Stuczen, “Yüzeyleri temizlemek için ıslak bez kullanmak güzeldir, lakin temizleme araçlarının sırası kıymetlidir. Yerlerdeki tozu nemlendirmek, hatta çıplak gözle görülemeyen ince toz bile toz akarı ve küf oluşumu için daha elverişli bir hayat alanı yarattığınız manasına gelebilir. Tozlar, yüzeyleri silmeye başlamadan evvel en tesirli biçimde elektrikli süpürgeyle temizlenir. bu biçimde bile, süpürdüğünüz her şeyin içeride kalmasını ve konuta geri atılmamasını sağlamak için tesirli filtreleme ve sızdırmazlık teknolojisine sahip elektrikli süpürge kullanmak kıymetlidir.” diyor.

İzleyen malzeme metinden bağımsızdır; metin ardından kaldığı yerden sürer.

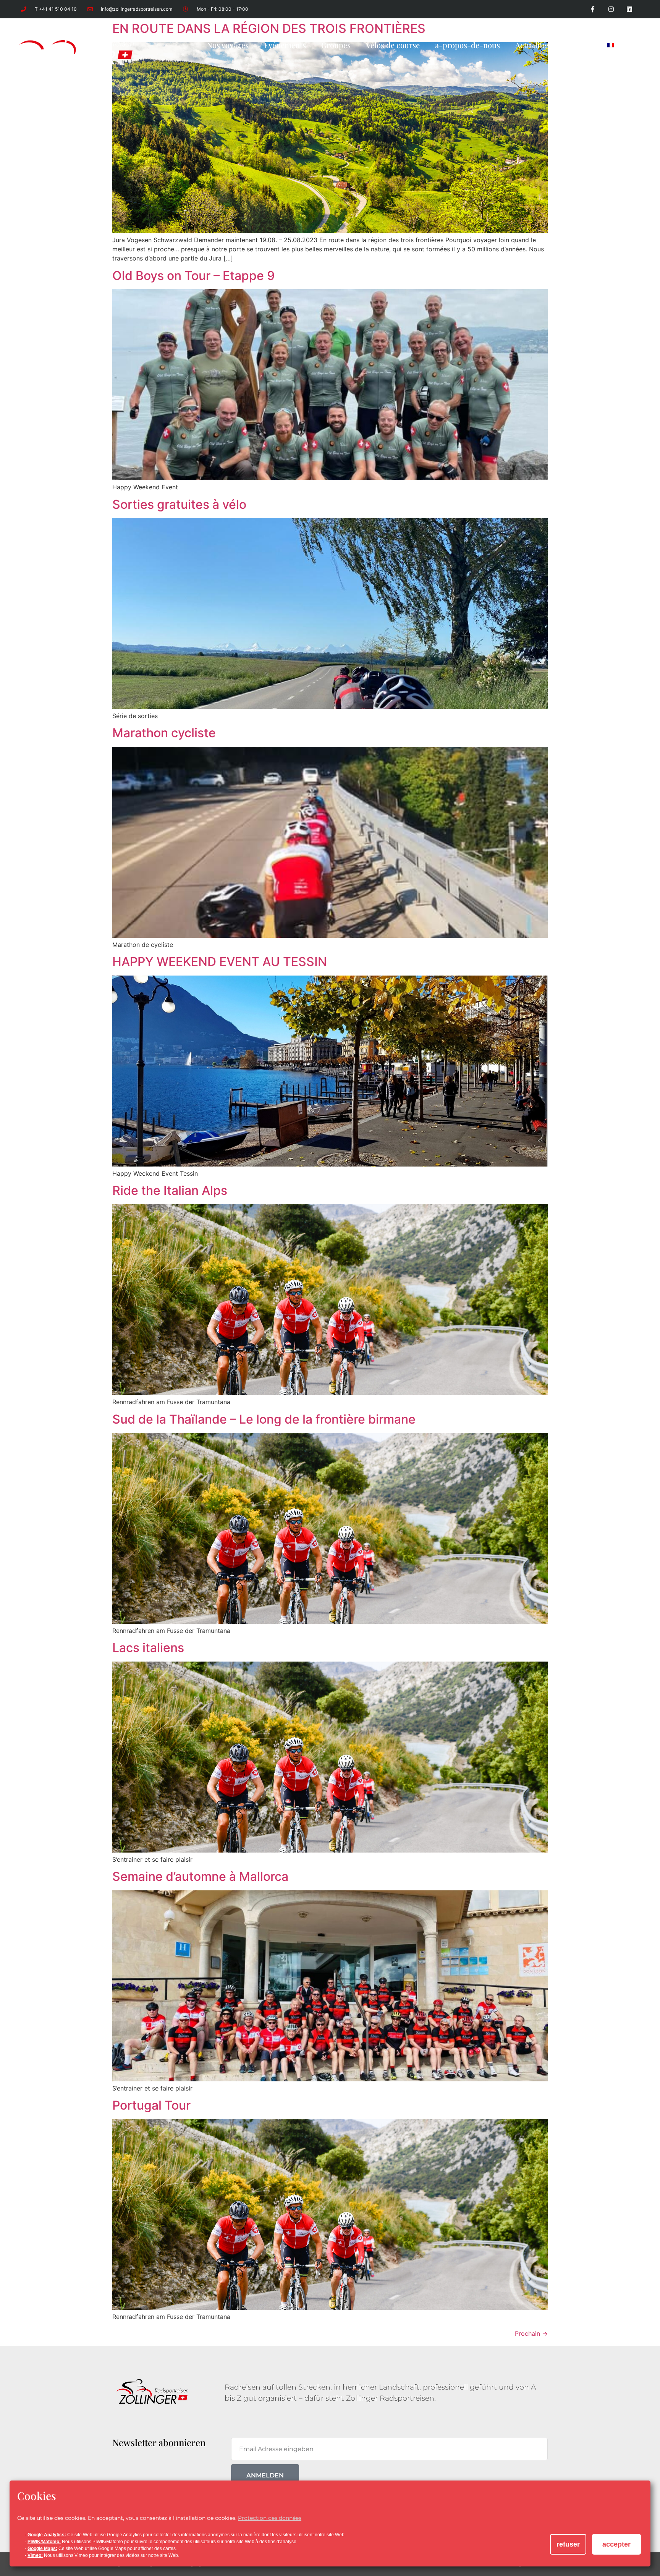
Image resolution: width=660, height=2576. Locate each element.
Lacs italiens (148, 1647)
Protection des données (269, 2518)
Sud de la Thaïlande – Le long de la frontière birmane (264, 1419)
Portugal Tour (151, 2105)
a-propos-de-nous (467, 45)
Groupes (336, 45)
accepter (616, 2544)
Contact (578, 45)
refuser (568, 2544)
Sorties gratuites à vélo (179, 504)
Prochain (531, 2333)
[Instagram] (611, 9)
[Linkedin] (629, 9)
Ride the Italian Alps (169, 1190)
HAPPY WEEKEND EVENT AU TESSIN (219, 961)
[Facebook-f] (593, 9)
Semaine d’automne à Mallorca (200, 1876)
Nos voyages (228, 45)
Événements (285, 45)
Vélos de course (393, 45)
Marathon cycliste (164, 732)
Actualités (532, 45)
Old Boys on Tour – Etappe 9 (193, 275)
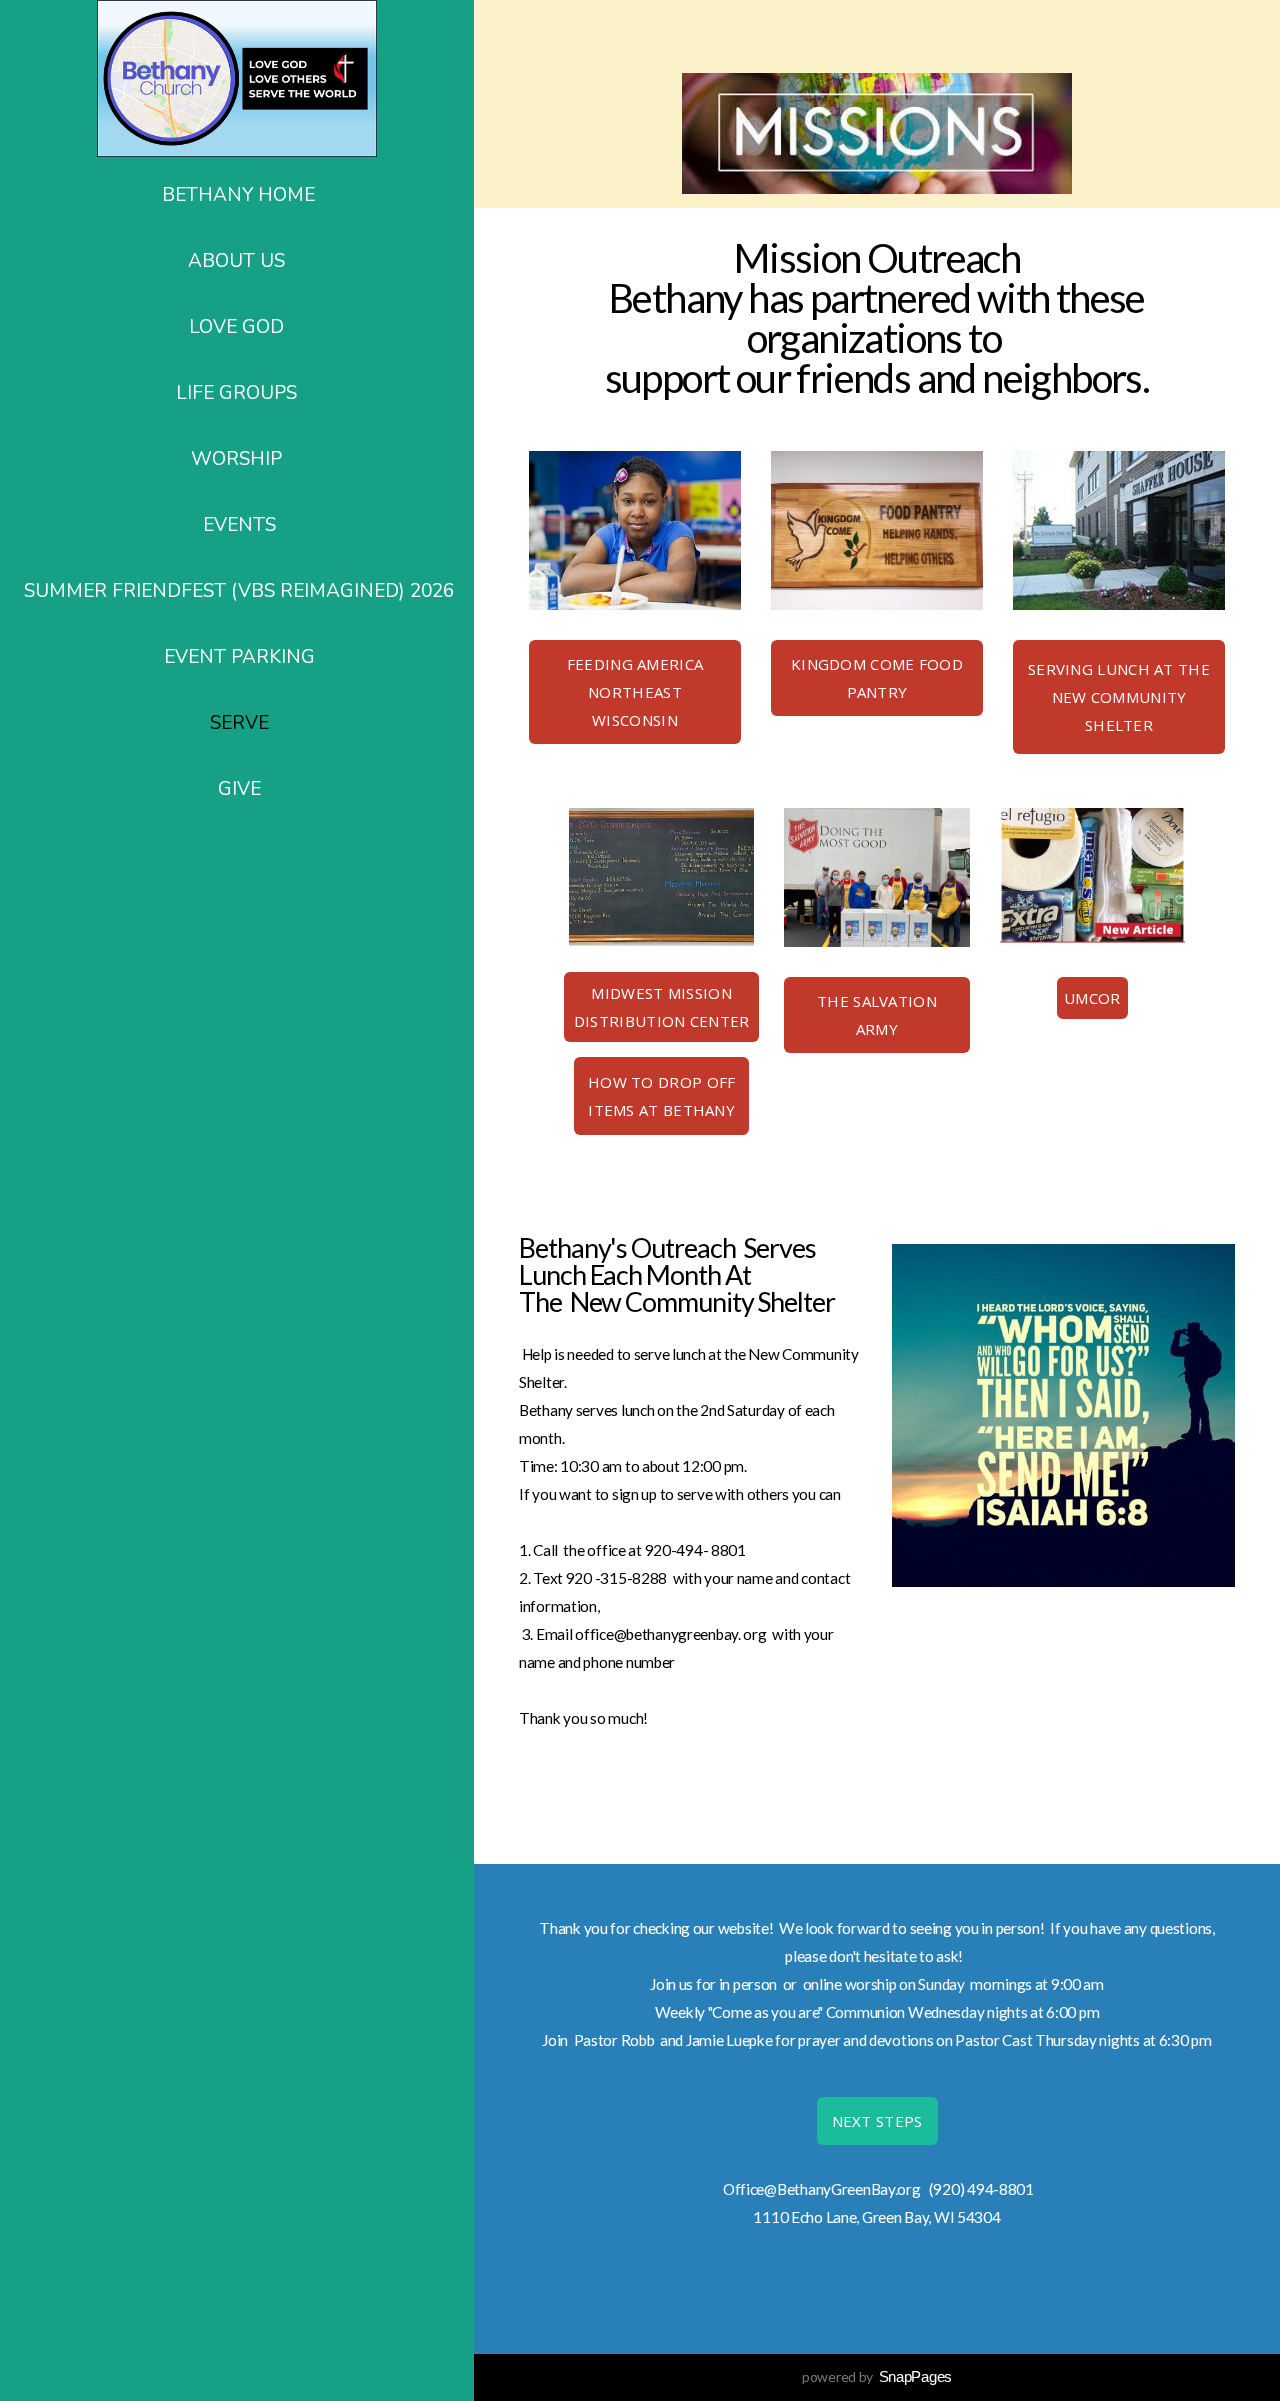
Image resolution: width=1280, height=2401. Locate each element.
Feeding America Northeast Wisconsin (635, 692)
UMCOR (1092, 998)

Yaklaşık 20 yıldır meskenlerdeki gerçek tozu inceleyen Dyson, konut tozunun karmaşık matrisini anlayarak elektrikli süpürgelerin meskenlerdeki şartlarla daha düzgün başa çıkmalarını sağlıyor. Dyson mühendisleri, sırf bakılırsabildiğimiz tozu değil, bakılırsamediğimiz tozu da yakaladığımızdan emin olmak için kullanılan filtre ve contaları geliştirmek için çalışıyor. Toplanan tozun ve kirin süpürge haznesinde kaldığından ve meskene geri bırakılmadığından emin olmaya odaklanarak konutları pak ve hijyenik tutmaya yardımcı oluyorlar.

Evcil hayvan sahiplerinin de Covid-19’la birlikte paklık yapma konusunda hassas oldukları görülürken, dünya genelindeki meskenlerin yüzde 43’ünde artık bir evcil hayvan yaşıyor. Bu oran Türkiye’de yüzde 47 olarak belirtiliyor. Sadece Birleşik Krallık’ta, 2020’de 3,2 milyon hane yeni bir evcil hayvan sahiplenmiş durumdayken araştırma, her 2 evcil hayvan sahibinden 1’inin evcil hayvanlarının kendi yataklarında uyumasına müsaade verdiğini ortaya koyuyor. Türkiye’de ise iştirakçilerin yüzde 40’ı evcil hayvanının yatakta değil yerde uyuması gerektiğini düşünüyor. birebir vakitte, evcil hayvanların konuta taşıyabilecekleri kirletici ve ziyanlı ögelere dair farkındalık düzeyinin kaygı verecek boyutta düşük olduğu paylaşılıyor.


Stuczen, “bir hayli insan evcil hayvanların üzerinde bulunabilecek öteki parçacıkların farkında olmadığından, tüyleri en göze çarpan sorun olarak pahalandırıyor. Bu parçacıklar mikroskobik boyutta olduğundan, buna fazlaca da şaşırmamak lazım” diyor.